Q ¿Por qué la detección de agujeros negros de masa subsolar se considera imposible según los modelos estándar?
A La evolución estelar tradicional dicta que las estrellas por debajo de cierto umbral de masa no tienen suficiente gravedad para colapsar y formar agujeros negros, sino que forman estrellas de neutrones o no dejan ningún remanente compacto. La detección de objetos significativamente más ligeros que el Sol sugiere, o bien un fallo en estos modelos, o bien la existencia de agujeros negros primordiales formados durante la densidad extrema del universo temprano en lugar de mediante la muerte de una estrella masiva.
Q ¿Qué es la teoría del Gran Rebote (Big Bounce) y cómo explica el origen de nuestro universo?
A La teoría del Gran Rebote propone que el universo no comenzó a partir de una singularidad de densidad infinita, sino del colapso de un universo padre anterior. Utilizando el concepto de torsión, el espacio-tiempo alcanza un punto donde la gravedad se vuelve repulsiva, provocando que el colapso se invierta y se expanda. Esta expansión crea una nueva región del espacio-tiempo, lo que significa que todo nuestro universo observable podría ser efectivamente el interior de un agujero negro que existe en un cosmos más grande.
Q ¿Cómo podrían los agujeros negros primordiales resolver el misterio de la materia oscura?
A Los científicos han buscado durante mucho tiempo partículas masivas de interacción débil (WIMPs) para explicar la materia oscura, pero con poco éxito. Si el universo contiene una vasta población de agujeros negros primordiales, pequeños objetos densos formados poco después del Gran Rebote, estos podrían proporcionar la masa gravitacional faltante atribuida a la materia oscura. Esto permitiría a los físicos explicar la estructura del universo utilizando efectos gravitacionales conocidos en lugar de inventar partículas subatómicas nuevas y no descubiertas.
Q ¿Qué papel desempeñará la misión LISA de la Agencia Espacial Europea en el estudio de los orígenes cósmicos?

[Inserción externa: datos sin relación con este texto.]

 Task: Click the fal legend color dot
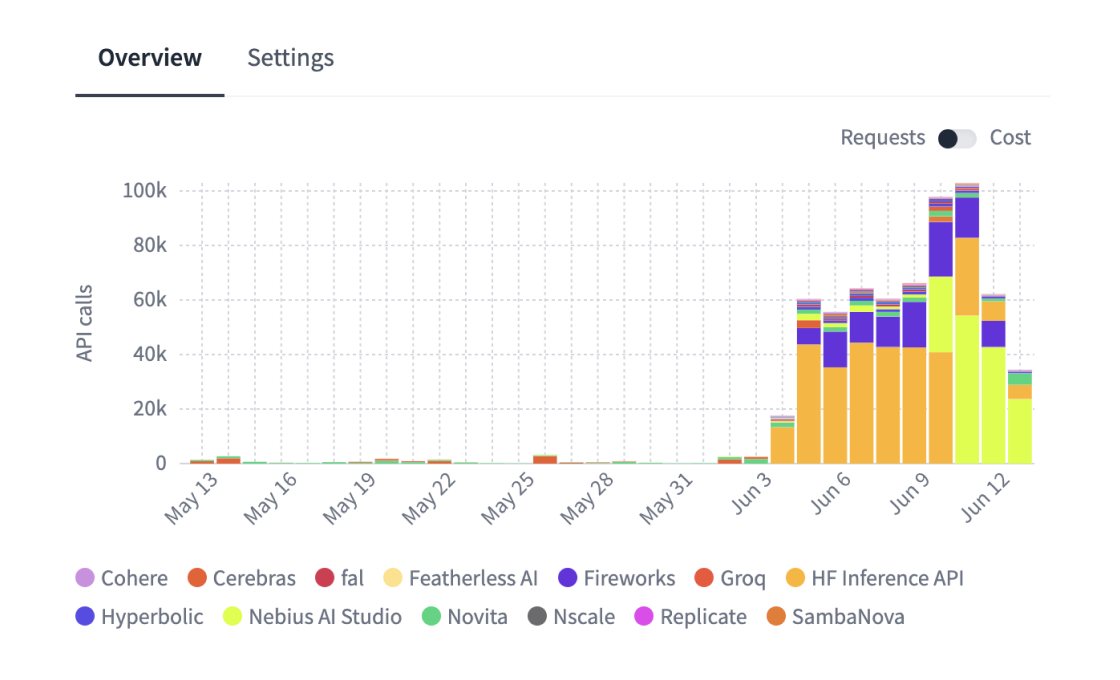click(324, 578)
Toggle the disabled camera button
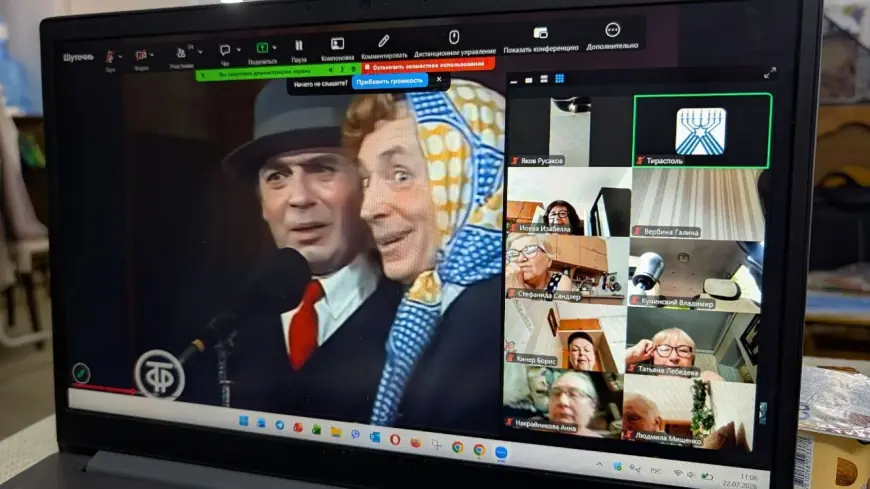 140,55
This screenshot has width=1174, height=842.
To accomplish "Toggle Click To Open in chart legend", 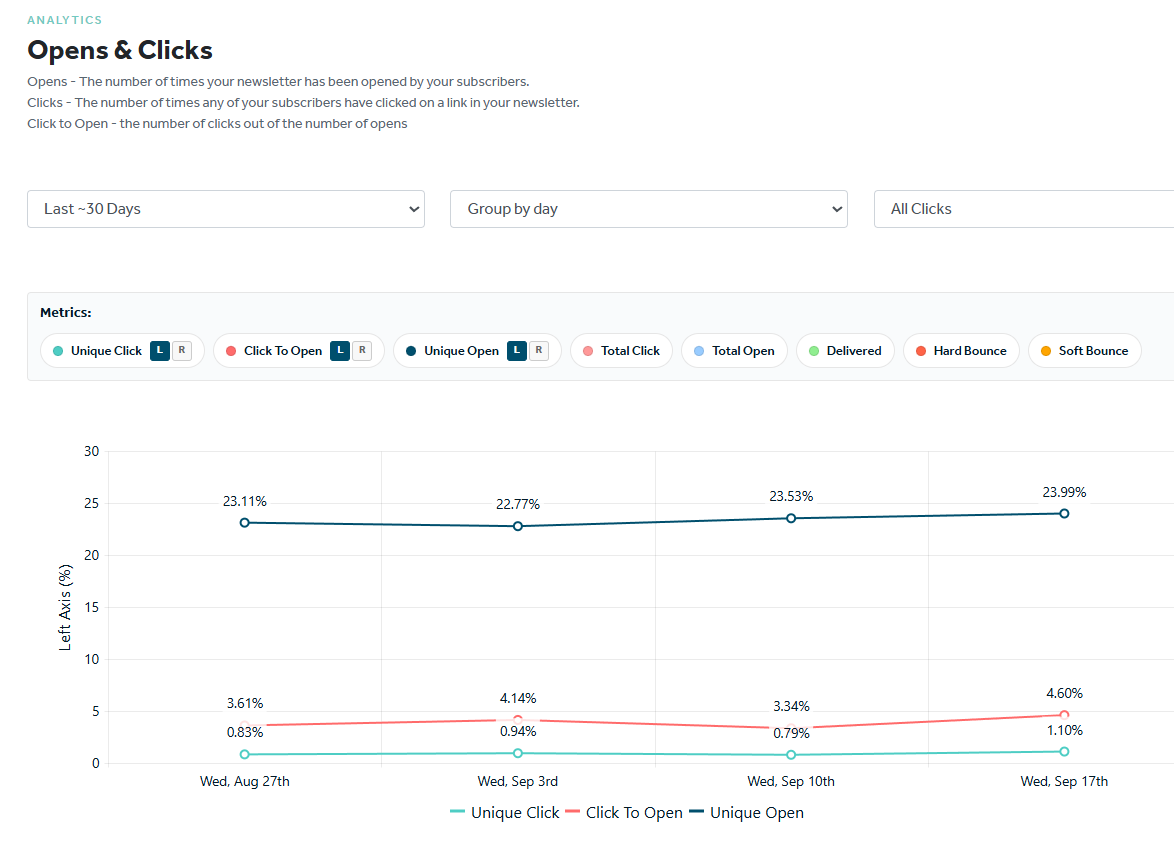I will click(624, 813).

A La Antena Espacial de Interferómetro Láser (LISA) es un observatorio de ondas gravitacionales basado en el espacio, diseñado para detectar ondas de menor frecuencia que los sensores terrestres no pueden captar. Al operar en órbita, LISA estará protegida del ruido sísmico terrestre, lo que le permitirá identificar las señales sutiles de los agujeros negros primordiales. La detección de estos objetos proporcionaría pruebas críticas para la teoría del rebote y ayudaría a aclarar si nuestro universo es una proyección holográfica dentro de un agujero negro progenitor.